Thanks for the advice MarkHB, I shall try that. With regards to heating the machine up, if I run hot water through the Smeg it actually comes through the frother spout rather than the filter part, will this still warm the machine up the same?


----------



## MarkHB (Jun 12, 2020)

snerkler said:


> Thanks for the advice MarkHB, I shall try that. With regards to heating the machine up, if I run hot water through the Smeg it actually comes through the frother spout rather than the filter part, will this still warm the machine up the same?


 No problem! Sorry, I should have clarified that for you. The hot water that comes from the steam wand is used for making Americanos and the like. You should be able to just pull a "blank shot" through your filter basket. So just press the button you would use to make your espresso, but without any coffee in the basket. Depending on how your machine functions you may be able to program one of the buttons, if you don't use it, to put out the desired amount of water. Otherwise you might have to press the shot button a number of times to make sure the machine is fully warmed up.

Hope that helps!


----------



## MarkHB (Jun 12, 2020)

Just another thing to point out. If the above doesn't work, another thing that has an affect on the temperature of the shot is the grind size of the coffee you are using. So if you are using pre ground coffee it will be more difficult to get the right temperature than if you are grinding your own fresh coffee to the appropriate grind size. It shouldn't have as big of an effect if you are using pressurised filter baskets though.


----------



## snerkler (Dec 4, 2020)

MarkHB said:


> No problem! Sorry, I should have clarified that for you. The hot water that comes from the steam wand is used for making Americanos and the like. You should be able to just pull a "blank shot" through your filter basket. So just press the button you would use to make your espresso, but without any coffee in the basket. Depending on how your machine functions you may be able to program one of the buttons, if you don't use it, to put out the desired amount of water. Otherwise you might have to press the shot button a number of times to make sure the machine is fully warmed up.
> 
> Hope that helps!


 Ah OK, it has preset amounts (1 or 2 'cups') but you can just press and hold it to manually dispense the water.



MarkHB said:


> Just another thing to point out. If the above doesn't work, another thing that has an affect on the temperature of the shot is the grind size of the coffee you are using. So if you are using pre ground coffee it will be more difficult to get the right temperature than if you are grinding your own fresh coffee to the appropriate grind size.

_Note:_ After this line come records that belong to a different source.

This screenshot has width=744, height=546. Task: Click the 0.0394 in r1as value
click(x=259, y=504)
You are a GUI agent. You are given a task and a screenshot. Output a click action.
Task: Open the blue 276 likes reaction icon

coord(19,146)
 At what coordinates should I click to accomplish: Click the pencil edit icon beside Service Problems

It shouldn't have as big of an effect if you are using pressurised filter baskets though.


 Will it depend how much you tamp down the coffee as well? I tend to tamp it quite hard as apparently (according to the manual) this makes it stronger.


----------



## johnealey (May 19, 2014)

@snerkler

There is a possibility of confusion here in what is meant by warming up / setting temps.

To clear this up, if you are not leaving the machine on for at least 15 minutes, ideally more, despite what the manual tells you, the metal elements of the machine will not have heated up thus cooling any water passing from tank through heating element then into coffee, result cool drink

leave the machine on for lets say 20 minutes with the portafilter (handle) empty in the machine, then run a little water through machine to warm up the water pathway, dry portafilter then add coffee and press the single or double brew button (once not multiple times) and see if that makes a difference; report back with results.

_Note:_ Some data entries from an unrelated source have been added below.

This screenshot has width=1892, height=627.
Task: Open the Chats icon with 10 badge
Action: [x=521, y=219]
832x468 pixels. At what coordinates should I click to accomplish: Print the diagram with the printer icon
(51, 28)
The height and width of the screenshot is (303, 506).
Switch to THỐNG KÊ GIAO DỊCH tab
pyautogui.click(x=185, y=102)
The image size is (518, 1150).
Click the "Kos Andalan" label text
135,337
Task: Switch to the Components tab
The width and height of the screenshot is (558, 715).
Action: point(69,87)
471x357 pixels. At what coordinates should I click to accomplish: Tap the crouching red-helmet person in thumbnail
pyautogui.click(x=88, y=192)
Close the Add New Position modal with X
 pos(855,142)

Hope of help and let us know how you get on

John


----------



## MarkHB (Jun 12, 2020)

snerkler said:


> Will it depend how much you tamp down the coffee as well? I tend to tamp it quite hard as apparently (according to the manual) this makes it stronger.

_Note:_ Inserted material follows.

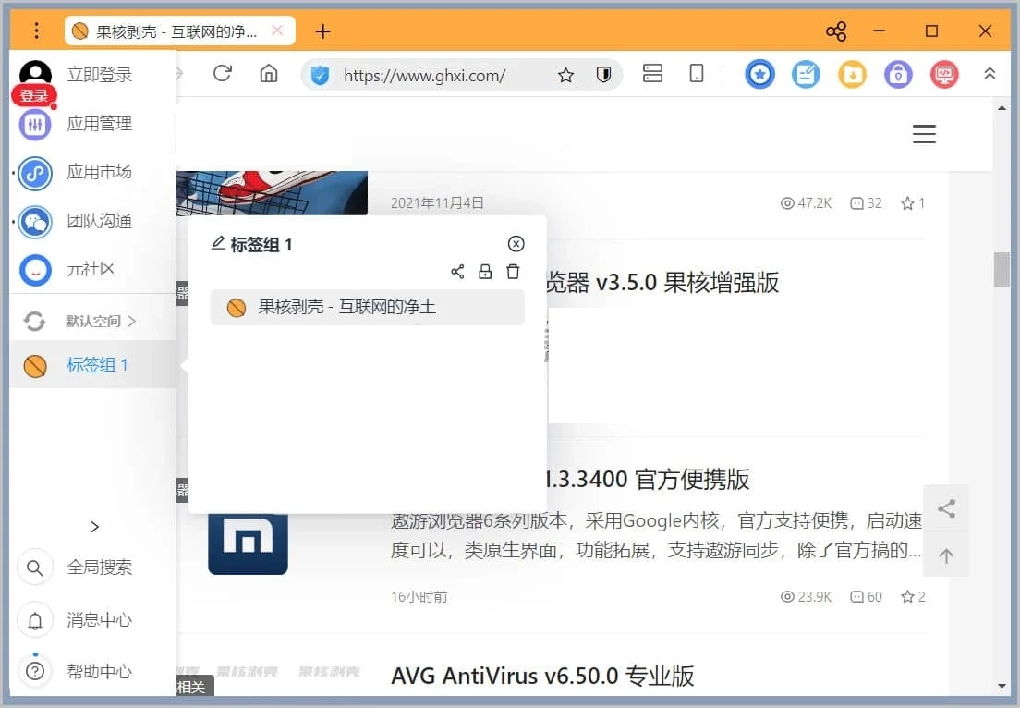Open favorites via the blue star icon
The width and height of the screenshot is (1020, 708).
point(759,74)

 I don't think it should make too much of a difference. I'm assuming you are using a pressurised basket (also called "double walled basket")? If you are then you only need a very light tamp. But with that said, if you are using pre ground you will probably want to tamp pretty hard as the grind size will likely be fairly large meaning the water can flow through a lot faster. You'll want to restrict the flow as much as possible. But still, I don't think it will make a huge difference.


----------



## snerkler (Dec 4, 2020)

johnealey said:


> @snerkler
> 
> There is a possibility of confusion here in what is meant by warming up / setting temps.
> 
> ...


 Thanks, will do. Strange that manuals give such misleading info :classic_blink:



MarkHB said:


> I don't think it should make too much of a difference. I'm assuming you are using a pressurised basket (also called "double walled basket")? If you are then you only need a very light tamp. But with that said, if you are using pre ground you will probably want to tamp pretty hard as the grind size will likely be fairly large meaning the water can flow through a lot faster. You'll want to restrict the flow as much as possible. But still, I don't think it will make a huge difference.


 Thanks.


----------



## snerkler (Dec 4, 2020)

johnealey said:


> @snerkler
> 
> There is a possibility of confusion here in what is meant by warming up / setting temps.
> 
> ...


 This morning I let the machine warm up for several minutes and then ran two doubles of hot water through into the mug I was going to use for the coffee (obviously discarded before use) and I've had a very nice hot cup of coffee this morning, thanks for the all the advice guys.


----------



## johnealey (May 19, 2014)

@snerkler

Glad you getting a better cup and if not tried you may want to bear in mind that the amount of water your machine can produce will be quite small so a little rest after warming your cup as above may before making your coffee may also assist.

All the best and if staying on here have a look round at all the threads on different roasters , some of which may be local to you, that may offer a different taste / quality to what you currently using.

John


----------



## snerkler (Dec 4, 2020)

johnealey said:


> @snerkler
> 
> Glad you getting a better cup and if not tried you may want to bear in mind that the amount of water your machine can produce will be quite small so a little rest after warming your cup as above may before making your coffee may also assist.
> 
> ...


 Thanks for all of your help. I've actually just nipped to Chatsworth Farm shop this morning and saw some local coffees so have bought a bag to try, "Supernova Blend" by Roastology, a company based in Yorkshire


----------



## Guest (11 mo ago)

I have exactly the same problem with my new SMEG bcc02whmuk

I find that, whilst the coffee 'creme' is perfect and the taste superb, the brew is always tepid, never hot or even warm.

The manual suggests that the cups are warmed using hot water. I do this and also have a warming drawer that keeps them around 50-60C&#8230;.just about able to hold!&#8230;..but even with this the coffee is still too cool. I decided to measure the water temperature from the delivery spout and using three thermometers found it to be 65C&#8230;.well below the normal 80C that references give. Is it possible to reset/adjust the delivery temperature? Is it possible that my machine is not correct?

Such a small issue but makes the machine redundant as ....nothing worse than a cold coffee.


----------